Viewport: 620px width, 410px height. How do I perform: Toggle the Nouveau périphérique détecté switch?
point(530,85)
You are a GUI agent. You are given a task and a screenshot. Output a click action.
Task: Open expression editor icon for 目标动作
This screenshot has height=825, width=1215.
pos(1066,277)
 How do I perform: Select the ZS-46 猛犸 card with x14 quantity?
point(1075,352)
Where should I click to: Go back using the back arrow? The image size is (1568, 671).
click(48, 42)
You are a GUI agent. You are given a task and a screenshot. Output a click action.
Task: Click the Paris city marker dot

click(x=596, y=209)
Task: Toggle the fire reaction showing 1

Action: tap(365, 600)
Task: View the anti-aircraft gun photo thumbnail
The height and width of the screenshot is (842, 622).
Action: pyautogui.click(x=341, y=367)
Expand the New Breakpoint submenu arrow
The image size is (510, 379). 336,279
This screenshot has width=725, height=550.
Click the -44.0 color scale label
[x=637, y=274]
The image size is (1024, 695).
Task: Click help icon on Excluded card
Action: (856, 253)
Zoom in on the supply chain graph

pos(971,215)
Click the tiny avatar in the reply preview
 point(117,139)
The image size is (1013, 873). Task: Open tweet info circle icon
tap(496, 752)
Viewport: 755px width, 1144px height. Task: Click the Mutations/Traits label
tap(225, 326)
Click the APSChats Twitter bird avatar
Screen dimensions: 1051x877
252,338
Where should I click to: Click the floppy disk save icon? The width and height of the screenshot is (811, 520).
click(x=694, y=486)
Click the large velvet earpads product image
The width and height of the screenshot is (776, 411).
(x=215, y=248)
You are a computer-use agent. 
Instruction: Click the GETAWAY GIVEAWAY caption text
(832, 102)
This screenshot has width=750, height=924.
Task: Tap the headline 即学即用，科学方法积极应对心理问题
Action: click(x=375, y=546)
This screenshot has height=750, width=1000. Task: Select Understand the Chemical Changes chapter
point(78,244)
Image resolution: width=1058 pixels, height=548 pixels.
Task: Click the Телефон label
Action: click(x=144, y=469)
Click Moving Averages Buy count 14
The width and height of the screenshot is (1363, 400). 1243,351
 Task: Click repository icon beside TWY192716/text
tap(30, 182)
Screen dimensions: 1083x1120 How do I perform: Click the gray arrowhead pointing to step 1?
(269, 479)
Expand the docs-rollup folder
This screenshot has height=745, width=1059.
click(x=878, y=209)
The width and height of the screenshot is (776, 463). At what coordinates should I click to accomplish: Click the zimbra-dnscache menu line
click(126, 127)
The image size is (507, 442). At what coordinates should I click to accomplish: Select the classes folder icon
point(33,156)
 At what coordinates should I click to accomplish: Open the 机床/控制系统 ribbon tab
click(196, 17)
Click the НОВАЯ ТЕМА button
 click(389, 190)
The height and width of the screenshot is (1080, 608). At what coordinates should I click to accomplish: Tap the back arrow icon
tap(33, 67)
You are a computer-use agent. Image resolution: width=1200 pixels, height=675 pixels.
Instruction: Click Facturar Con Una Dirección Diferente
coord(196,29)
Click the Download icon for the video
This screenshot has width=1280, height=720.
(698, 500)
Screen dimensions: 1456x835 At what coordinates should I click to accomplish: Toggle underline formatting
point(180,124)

What you have to do: Type the records again in full, matching them exactly.

Response area:
Viewport: 620px width, 410px height. How do I perform: Toggle the Nouveau périphérique détecté switch?
point(530,85)
You are a GUI agent. You are given a task and a screenshot. Output a click action.
Task: Open expression editor icon for 目标动作
This screenshot has height=825, width=1215.
pos(1066,277)
 How do I perform: Select the ZS-46 猛犸 card with x14 quantity?
point(1075,352)
Where should I click to: Go back using the back arrow? The image size is (1568, 671).
click(48, 42)
You are a GUI agent. You are given a task and a screenshot. Output a click action.
Task: Click the Paris city marker dot

click(x=596, y=209)
Task: Toggle the fire reaction showing 1

Action: tap(365, 600)
Task: View the anti-aircraft gun photo thumbnail
The height and width of the screenshot is (842, 622).
Action: pyautogui.click(x=341, y=367)
Expand the New Breakpoint submenu arrow
The image size is (510, 379). 336,279
This screenshot has width=725, height=550.
Click the -44.0 color scale label
[x=637, y=274]
The image size is (1024, 695).
Task: Click help icon on Excluded card
Action: (856, 253)
Zoom in on the supply chain graph

pos(971,215)
Click the tiny avatar in the reply preview
 point(117,139)
The image size is (1013, 873). Task: Open tweet info circle icon
tap(496, 752)
Viewport: 755px width, 1144px height. Task: Click the Mutations/Traits label
tap(225, 326)
Click the APSChats Twitter bird avatar
Screen dimensions: 1051x877
252,338
Where should I click to: Click the floppy disk save icon? The width and height of the screenshot is (811, 520).
click(x=694, y=486)
Click the large velvet earpads product image
The width and height of the screenshot is (776, 411).
(x=215, y=248)
You are a computer-use agent. 
Instruction: Click the GETAWAY GIVEAWAY caption text
(832, 102)
This screenshot has width=750, height=924.
Task: Tap the headline 即学即用，科学方法积极应对心理问题
Action: click(x=375, y=546)
This screenshot has height=750, width=1000. Task: Select Understand the Chemical Changes chapter
point(78,244)
Image resolution: width=1058 pixels, height=548 pixels.
Task: Click the Телефон label
Action: click(x=144, y=469)
Click Moving Averages Buy count 14
The width and height of the screenshot is (1363, 400). 1243,351
 Task: Click repository icon beside TWY192716/text
tap(30, 182)
Screen dimensions: 1083x1120 How do I perform: Click the gray arrowhead pointing to step 1?
(269, 479)
Expand the docs-rollup folder
This screenshot has height=745, width=1059.
click(x=878, y=209)
The width and height of the screenshot is (776, 463). At what coordinates should I click to accomplish: Click the zimbra-dnscache menu line
click(126, 127)
The image size is (507, 442). At what coordinates should I click to accomplish: Select the classes folder icon
point(33,156)
 At what coordinates should I click to accomplish: Open the 机床/控制系统 ribbon tab
click(196, 17)
Click the НОВАЯ ТЕМА button
 click(389, 190)
The height and width of the screenshot is (1080, 608). At what coordinates should I click to accomplish: Tap the back arrow icon
tap(33, 67)
You are a computer-use agent. Image resolution: width=1200 pixels, height=675 pixels.
Instruction: Click Facturar Con Una Dirección Diferente
coord(196,29)
Click the Download icon for the video
This screenshot has width=1280, height=720.
(698, 500)
Screen dimensions: 1456x835 At what coordinates should I click to accomplish: Toggle underline formatting
point(180,124)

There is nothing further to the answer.